For context, here is the first image:

In [None]:
from PIL import Image

Image.open(dataset.first().filepath)

# Setup Zoo Model

In [None]:
import fiftyone.zoo as foz 
foz.register_zoo_model_source("https://github.com/harpreetsahota204/florence2", overwrite=True)

In [None]:
foz.download_zoo_model(
    "https://github.com/harpreetsahota204/florence2",
    model_name="microsoft/Florence-2-base-ft", 
)

In [None]:
model = foz.load_zoo_model(
    "microsoft/Florence-2-base-ft"
    )

# Use Florence2 for Captions

The three captioning operations require no additional arguments beyond selecting the operation type. 
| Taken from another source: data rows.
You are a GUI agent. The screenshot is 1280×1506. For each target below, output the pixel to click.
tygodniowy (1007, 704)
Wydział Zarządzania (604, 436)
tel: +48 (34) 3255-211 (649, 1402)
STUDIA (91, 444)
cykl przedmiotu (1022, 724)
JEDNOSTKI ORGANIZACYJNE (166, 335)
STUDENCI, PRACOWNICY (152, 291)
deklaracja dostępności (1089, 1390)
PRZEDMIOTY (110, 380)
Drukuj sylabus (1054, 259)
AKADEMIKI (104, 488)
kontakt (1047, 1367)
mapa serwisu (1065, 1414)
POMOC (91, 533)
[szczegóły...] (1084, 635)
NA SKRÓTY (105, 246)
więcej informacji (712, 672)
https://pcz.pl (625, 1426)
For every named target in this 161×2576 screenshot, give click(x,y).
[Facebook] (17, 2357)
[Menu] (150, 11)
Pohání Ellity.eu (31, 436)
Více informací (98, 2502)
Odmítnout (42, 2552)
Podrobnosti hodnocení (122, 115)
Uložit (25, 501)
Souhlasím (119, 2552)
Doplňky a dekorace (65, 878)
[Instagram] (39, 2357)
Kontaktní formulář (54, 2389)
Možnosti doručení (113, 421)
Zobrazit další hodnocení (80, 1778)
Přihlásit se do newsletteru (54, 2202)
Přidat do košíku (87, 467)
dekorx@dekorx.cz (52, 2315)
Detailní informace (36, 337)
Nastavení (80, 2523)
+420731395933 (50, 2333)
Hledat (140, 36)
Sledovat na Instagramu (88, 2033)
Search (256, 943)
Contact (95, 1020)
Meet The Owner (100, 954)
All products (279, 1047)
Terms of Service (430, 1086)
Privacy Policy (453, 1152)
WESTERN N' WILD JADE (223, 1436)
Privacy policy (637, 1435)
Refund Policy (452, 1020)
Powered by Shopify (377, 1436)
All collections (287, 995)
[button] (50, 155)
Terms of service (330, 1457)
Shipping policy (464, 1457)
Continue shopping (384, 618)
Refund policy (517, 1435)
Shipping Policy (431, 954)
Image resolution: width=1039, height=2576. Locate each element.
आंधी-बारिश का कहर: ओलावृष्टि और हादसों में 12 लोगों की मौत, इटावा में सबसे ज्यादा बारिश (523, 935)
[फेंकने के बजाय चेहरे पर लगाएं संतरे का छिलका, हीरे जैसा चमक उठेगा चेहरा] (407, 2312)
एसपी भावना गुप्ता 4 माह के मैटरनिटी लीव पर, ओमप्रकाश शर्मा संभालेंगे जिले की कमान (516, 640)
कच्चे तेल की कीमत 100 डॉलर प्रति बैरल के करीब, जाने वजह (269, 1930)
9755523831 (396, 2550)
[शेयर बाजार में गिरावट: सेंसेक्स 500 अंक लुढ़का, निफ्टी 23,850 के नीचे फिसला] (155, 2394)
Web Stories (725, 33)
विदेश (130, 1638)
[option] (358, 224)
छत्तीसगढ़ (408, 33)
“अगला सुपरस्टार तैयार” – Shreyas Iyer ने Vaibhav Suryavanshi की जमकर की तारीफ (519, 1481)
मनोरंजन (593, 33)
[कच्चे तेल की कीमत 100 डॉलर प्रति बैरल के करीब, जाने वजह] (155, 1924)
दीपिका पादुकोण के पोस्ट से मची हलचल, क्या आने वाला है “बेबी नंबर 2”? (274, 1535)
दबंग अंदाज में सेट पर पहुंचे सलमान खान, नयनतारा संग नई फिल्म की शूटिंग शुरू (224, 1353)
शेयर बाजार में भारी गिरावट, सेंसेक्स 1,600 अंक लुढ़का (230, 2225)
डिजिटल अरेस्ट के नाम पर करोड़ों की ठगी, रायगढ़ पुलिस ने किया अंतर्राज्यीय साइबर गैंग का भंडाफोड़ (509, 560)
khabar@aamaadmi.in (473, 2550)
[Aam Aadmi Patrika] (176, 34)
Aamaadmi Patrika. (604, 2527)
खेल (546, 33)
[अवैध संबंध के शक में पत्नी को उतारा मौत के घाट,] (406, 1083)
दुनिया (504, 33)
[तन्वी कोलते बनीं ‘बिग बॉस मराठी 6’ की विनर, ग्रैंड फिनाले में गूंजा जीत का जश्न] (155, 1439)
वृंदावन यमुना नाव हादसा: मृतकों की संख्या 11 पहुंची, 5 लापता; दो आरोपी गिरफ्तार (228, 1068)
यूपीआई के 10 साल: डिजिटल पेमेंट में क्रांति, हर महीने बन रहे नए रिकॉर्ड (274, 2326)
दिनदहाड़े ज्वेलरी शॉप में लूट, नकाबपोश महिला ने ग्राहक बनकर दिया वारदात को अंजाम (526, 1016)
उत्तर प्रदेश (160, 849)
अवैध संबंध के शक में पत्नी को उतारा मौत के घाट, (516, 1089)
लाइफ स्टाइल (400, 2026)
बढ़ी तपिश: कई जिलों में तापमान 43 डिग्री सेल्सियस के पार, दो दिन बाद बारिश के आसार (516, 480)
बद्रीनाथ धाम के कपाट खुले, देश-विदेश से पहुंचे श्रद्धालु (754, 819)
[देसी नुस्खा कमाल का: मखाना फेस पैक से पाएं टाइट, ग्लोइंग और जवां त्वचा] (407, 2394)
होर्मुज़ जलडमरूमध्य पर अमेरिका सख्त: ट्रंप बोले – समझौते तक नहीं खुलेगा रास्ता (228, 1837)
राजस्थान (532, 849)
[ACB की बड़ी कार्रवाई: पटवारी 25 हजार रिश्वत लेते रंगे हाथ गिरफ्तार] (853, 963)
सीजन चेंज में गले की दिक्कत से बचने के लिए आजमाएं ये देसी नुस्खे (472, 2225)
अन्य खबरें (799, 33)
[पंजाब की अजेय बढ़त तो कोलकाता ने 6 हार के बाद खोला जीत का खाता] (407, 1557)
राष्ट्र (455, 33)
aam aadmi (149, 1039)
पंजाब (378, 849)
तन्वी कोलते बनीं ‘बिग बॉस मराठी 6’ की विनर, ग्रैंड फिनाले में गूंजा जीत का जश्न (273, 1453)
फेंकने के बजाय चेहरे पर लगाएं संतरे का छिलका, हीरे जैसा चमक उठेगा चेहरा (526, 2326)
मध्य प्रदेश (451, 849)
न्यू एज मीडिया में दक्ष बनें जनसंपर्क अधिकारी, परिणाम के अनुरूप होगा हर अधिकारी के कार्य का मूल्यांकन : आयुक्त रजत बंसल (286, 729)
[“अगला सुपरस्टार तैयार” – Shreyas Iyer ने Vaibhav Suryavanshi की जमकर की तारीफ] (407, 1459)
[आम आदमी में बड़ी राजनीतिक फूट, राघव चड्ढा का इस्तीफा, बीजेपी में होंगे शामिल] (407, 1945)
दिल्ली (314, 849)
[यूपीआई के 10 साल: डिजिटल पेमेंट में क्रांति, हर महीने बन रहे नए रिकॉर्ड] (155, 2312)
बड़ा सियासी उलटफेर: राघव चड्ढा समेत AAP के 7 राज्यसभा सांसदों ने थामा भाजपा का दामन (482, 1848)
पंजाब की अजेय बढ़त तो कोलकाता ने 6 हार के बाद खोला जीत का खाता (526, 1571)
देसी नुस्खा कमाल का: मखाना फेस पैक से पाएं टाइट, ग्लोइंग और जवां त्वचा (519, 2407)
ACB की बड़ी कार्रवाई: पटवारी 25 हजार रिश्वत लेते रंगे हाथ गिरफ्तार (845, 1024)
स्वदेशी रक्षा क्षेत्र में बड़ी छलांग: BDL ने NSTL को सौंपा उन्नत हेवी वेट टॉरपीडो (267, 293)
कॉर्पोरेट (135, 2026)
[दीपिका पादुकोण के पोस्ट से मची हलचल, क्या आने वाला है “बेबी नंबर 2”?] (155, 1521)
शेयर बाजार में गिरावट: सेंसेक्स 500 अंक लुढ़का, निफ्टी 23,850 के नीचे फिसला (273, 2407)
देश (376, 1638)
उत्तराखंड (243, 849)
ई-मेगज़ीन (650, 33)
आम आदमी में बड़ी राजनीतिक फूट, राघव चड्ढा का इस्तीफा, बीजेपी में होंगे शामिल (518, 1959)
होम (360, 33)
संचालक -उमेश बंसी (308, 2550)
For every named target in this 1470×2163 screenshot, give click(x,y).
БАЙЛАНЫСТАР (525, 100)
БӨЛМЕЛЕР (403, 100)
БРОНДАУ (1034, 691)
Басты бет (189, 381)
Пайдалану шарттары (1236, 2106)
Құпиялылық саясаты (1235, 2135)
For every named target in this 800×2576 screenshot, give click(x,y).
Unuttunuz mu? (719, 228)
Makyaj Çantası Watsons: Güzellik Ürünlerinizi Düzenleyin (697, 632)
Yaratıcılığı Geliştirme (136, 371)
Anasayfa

Supported `detail_level` values:

* `basic`

*  `detailed`

* `more_detailed`

In [7]:
model.operation="caption"
model.detail_level= "basic"

In [None]:
dataset.apply_model(model, label_field="captions")

In [None]:
dataset.first()['captions']

To change the caption detail level:

In [None]:
model.detail_level= "more_detailed"

dataset.apply_model(model, label_field="more_detailed_captions")

dataset.first()['more_detailed_captions']

# Use Florence2 for Detection

The operations for `detection`, `dense_region_caption`, `region_proposal` don't require additional parameters for general use. 

However, `open_vocabulary_detection` requires a `text_prompt` parameter to guide the detection towards specific objects. 


The results are stored as Detections objects containing bounding boxes and labels:

In [None]:
model.operation="detection"

model.detection_type="open_vocabulary_detection"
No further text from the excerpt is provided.